* [Document passage]
Suffolk University’s Ford Hall Forum, History, Language & Global Culture and Communication, Journalism, & Media Departments, and the Women’s & Gender Studies Program present:
Barbara Abrams, Ph.D., author of the new book, ReSisters: Forensic Storytelling and the Literary Roots of Early Modern Feminism, and Laura Levitt, Ph.D., author of The Objects That Remain, join in a conversation about women’s stories of trauma and transcendence. This talk weaves together several stories of survival both chronologically and thematically and emphasizes the significance of the use of objects in women’s storytelling, from 18th Century France to the Holocaust, to the present. The afternoon’s moderator is Shoshana Madmoni-Gerber, Ph.D., chair and associate professor, Communication, Journalism & Media Department, Suffolk University.
Barbara Abrams is Chair and Professor in the History, Language, & Global Culture Department at Suffolk University. Her academic work focuses on French literature of the Enlightenment, Women’s, and Gender Studies, and Global and Cultural Studies. She is the author of numerous books, including Reframing Rousseau’s Le Lévite d’Ephraïm: The Hebrew Bible, Hospitality, and Modern Identity and Le Bizarre and Le Décousu in the Novels and Theoretical Works of Denis Diderot: How the Idea of Marginality Originated in Eighteenth-Century France.
Laura Levitt is Professor of Religion, Jewish Studies, and Gender at Temple University where she has chaired the Religion Department and directed both the Jewish Studies and the Gender, Sexuality and Women’s Studies Programs. She is currently the Benedict Distinguished Visiting Professor of Religion at Carleton College. Levitt is the author of The Objects that Remain (2020); American Jewish Loss after the Holocaust (2007); and Jews and Feminism: The Ambivalent Search for Home (1997) and a co-editor of Impossible Images: Contemporary Art After the Holocaust (2003); and Judaism Since Gender (1997).
Thursday, March 21, 2024
Sargent Hall, 120 Tremont Street, Boston, MA
Room 235, Second Floor
12:30 – 1:45 p.m.
In-person and live via ZOOM
Lunch will be provided.
This program is free and open to the public.

* [Information given]
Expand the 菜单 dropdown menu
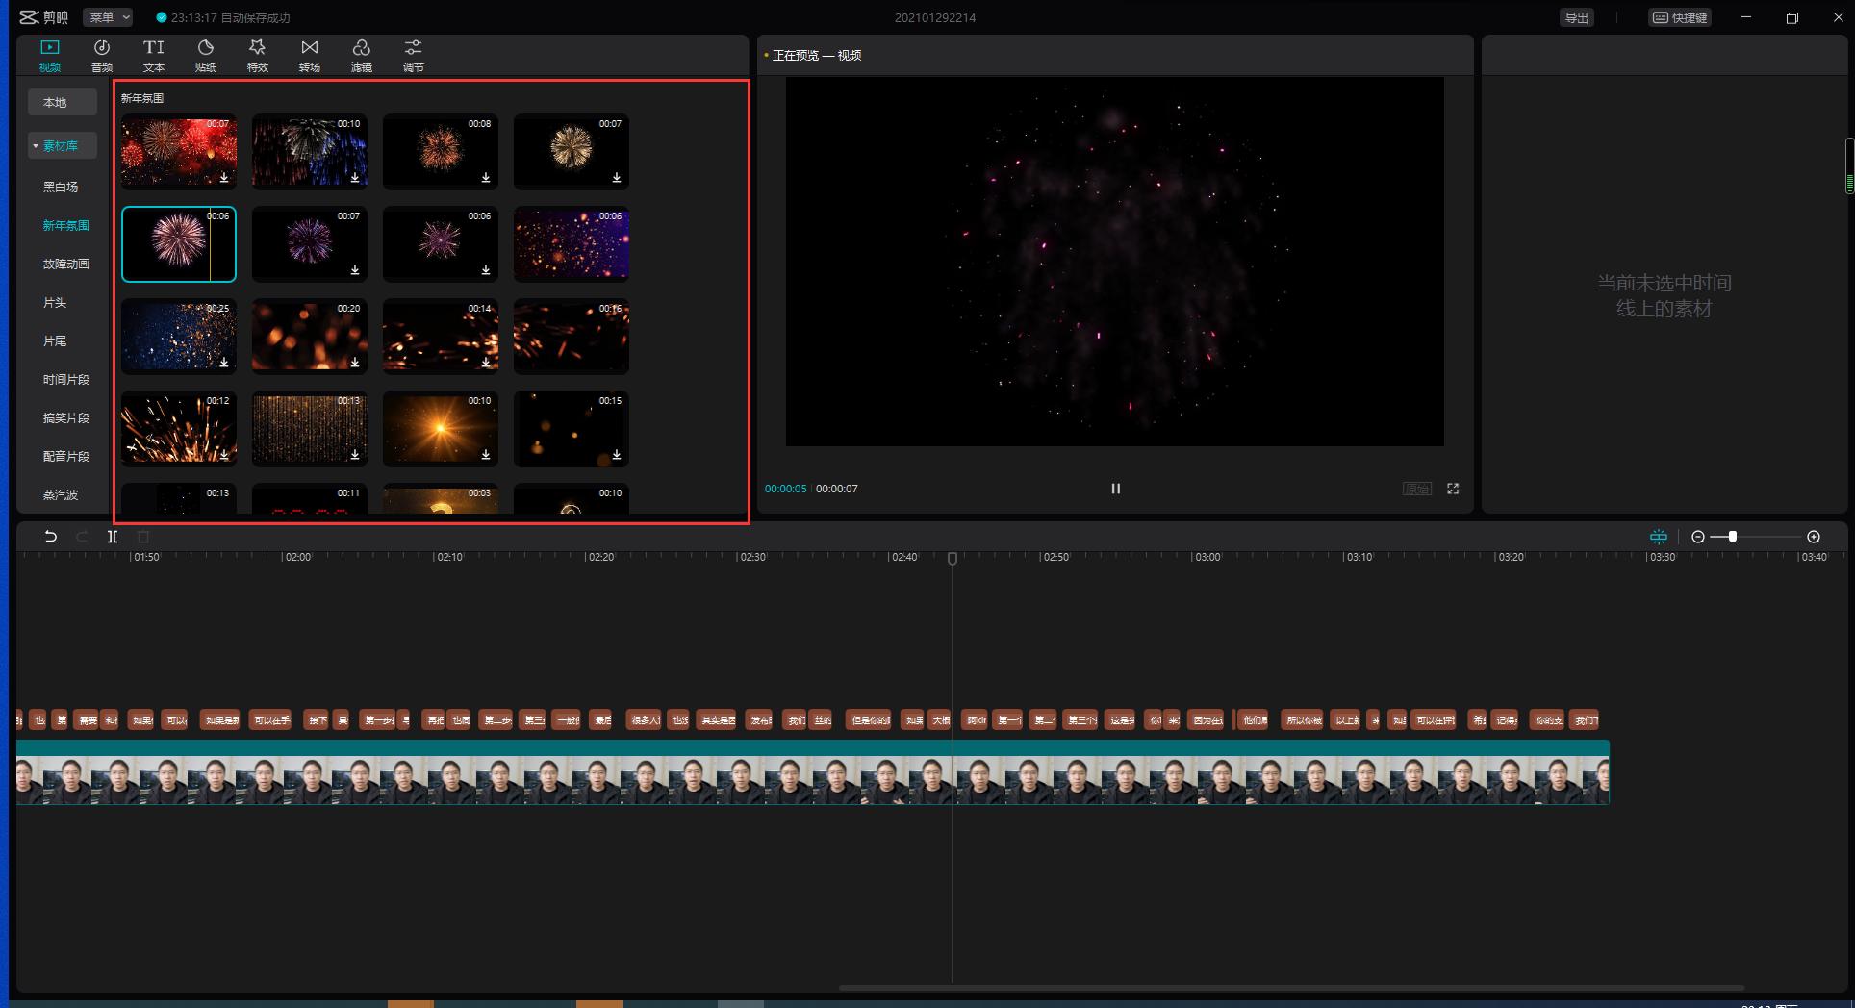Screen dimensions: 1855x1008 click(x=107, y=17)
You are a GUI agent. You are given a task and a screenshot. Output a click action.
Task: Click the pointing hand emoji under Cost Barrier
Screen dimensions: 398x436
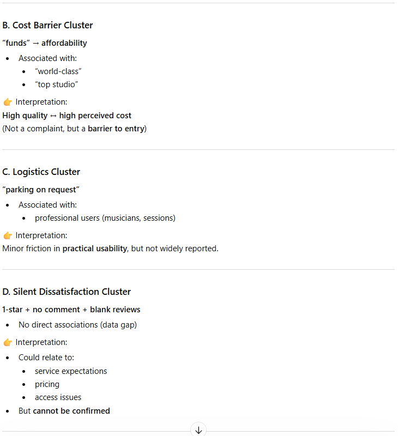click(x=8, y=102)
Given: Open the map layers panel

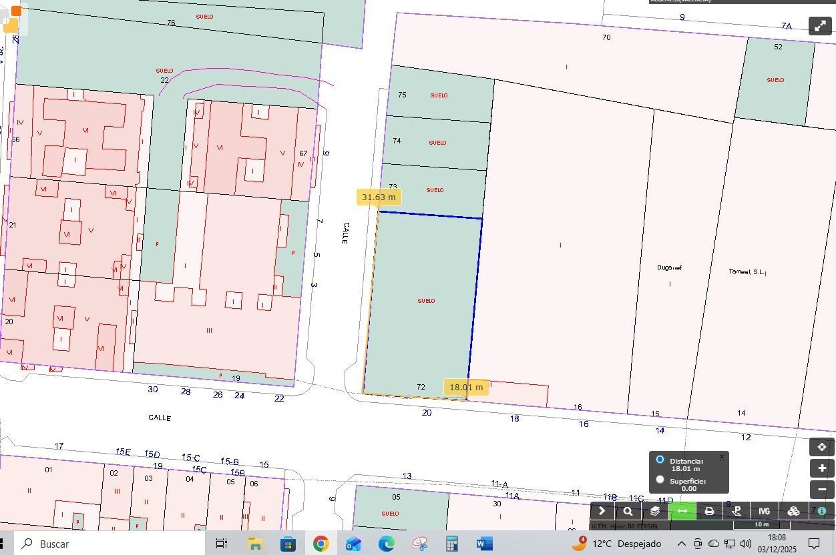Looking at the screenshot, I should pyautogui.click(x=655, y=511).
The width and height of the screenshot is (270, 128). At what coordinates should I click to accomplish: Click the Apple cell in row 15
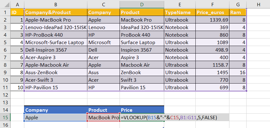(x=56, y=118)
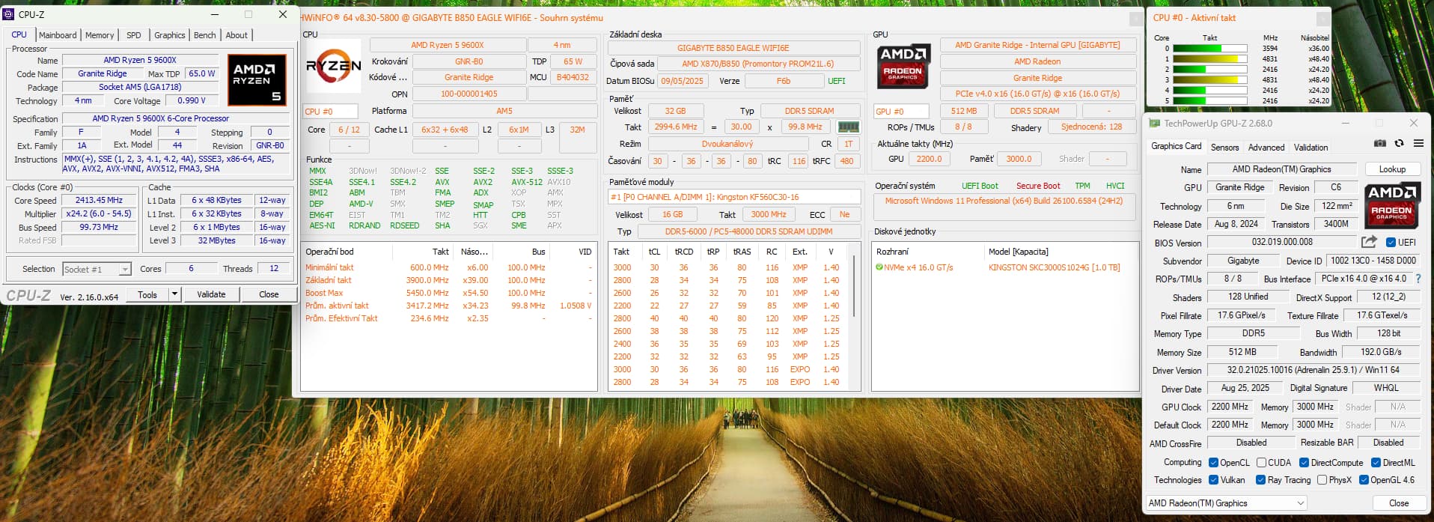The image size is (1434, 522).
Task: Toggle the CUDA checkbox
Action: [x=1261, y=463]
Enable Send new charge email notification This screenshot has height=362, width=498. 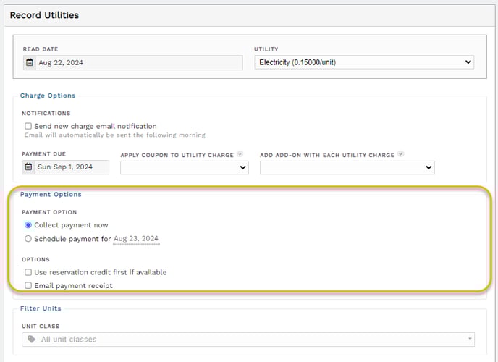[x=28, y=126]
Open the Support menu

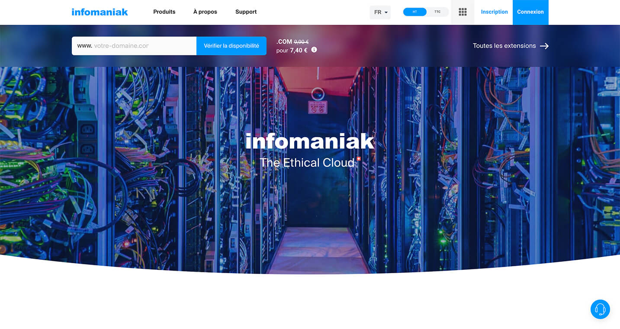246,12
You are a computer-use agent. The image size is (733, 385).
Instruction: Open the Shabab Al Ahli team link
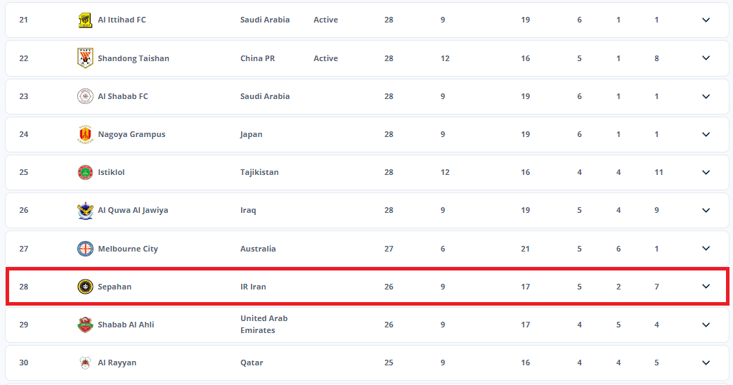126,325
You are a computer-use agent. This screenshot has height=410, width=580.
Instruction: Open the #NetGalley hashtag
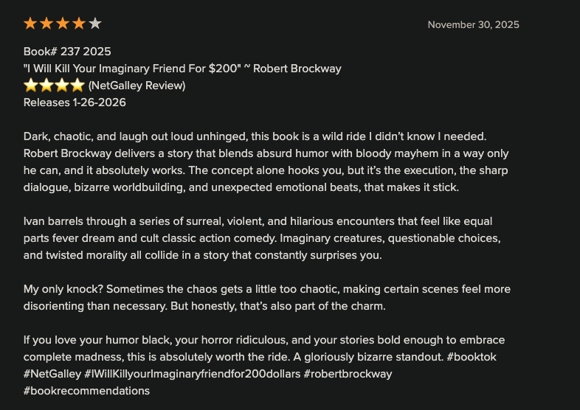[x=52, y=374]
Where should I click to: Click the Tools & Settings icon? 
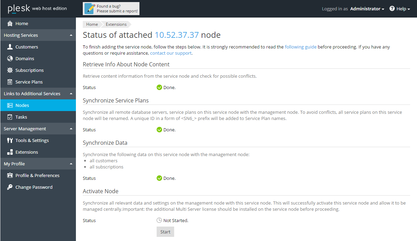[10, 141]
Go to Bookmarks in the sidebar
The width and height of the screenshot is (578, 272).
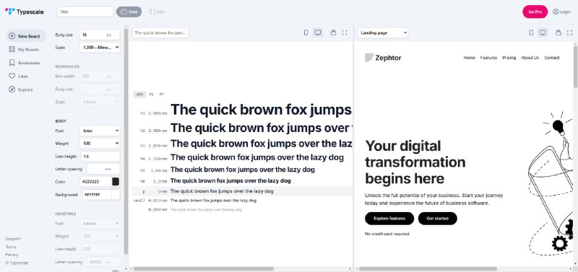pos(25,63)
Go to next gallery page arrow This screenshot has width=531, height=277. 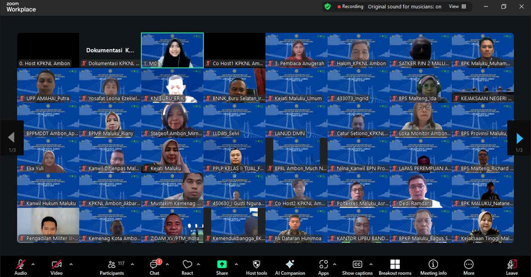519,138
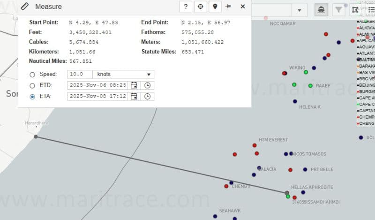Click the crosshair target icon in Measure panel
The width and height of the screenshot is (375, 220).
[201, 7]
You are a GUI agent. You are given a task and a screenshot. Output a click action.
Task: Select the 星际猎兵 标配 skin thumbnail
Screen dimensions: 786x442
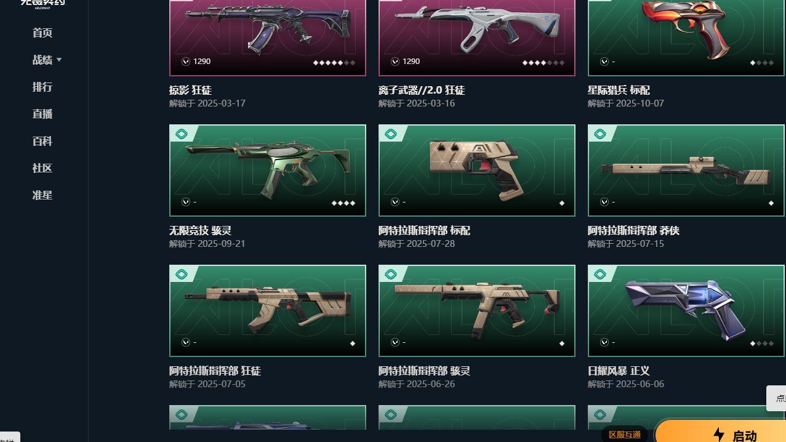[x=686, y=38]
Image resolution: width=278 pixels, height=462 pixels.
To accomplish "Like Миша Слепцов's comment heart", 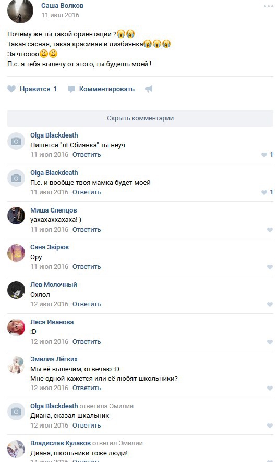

* [What you should do] In the event announcement, repeat everything from "Barbara Abrams is" down to "in Eighteenth-Century France." word for word.

* [Reply to the task]
Barbara Abrams is Chair and Professor in the History, Language, & Global Culture Department at Suffolk University. Her academic work focuses on French literature of the Enlightenment, Women’s, and Gender Studies, and Global and Cultural Studies. She is the author of numerous books, including Reframing Rousseau’s Le Lévite d’Ephraïm: The Hebrew Bible, Hospitality, and Modern Identity and Le Bizarre and Le Décousu in the Novels and Theoretical Works of Denis Diderot: How the Idea of Marginality Originated in Eighteenth-Century France.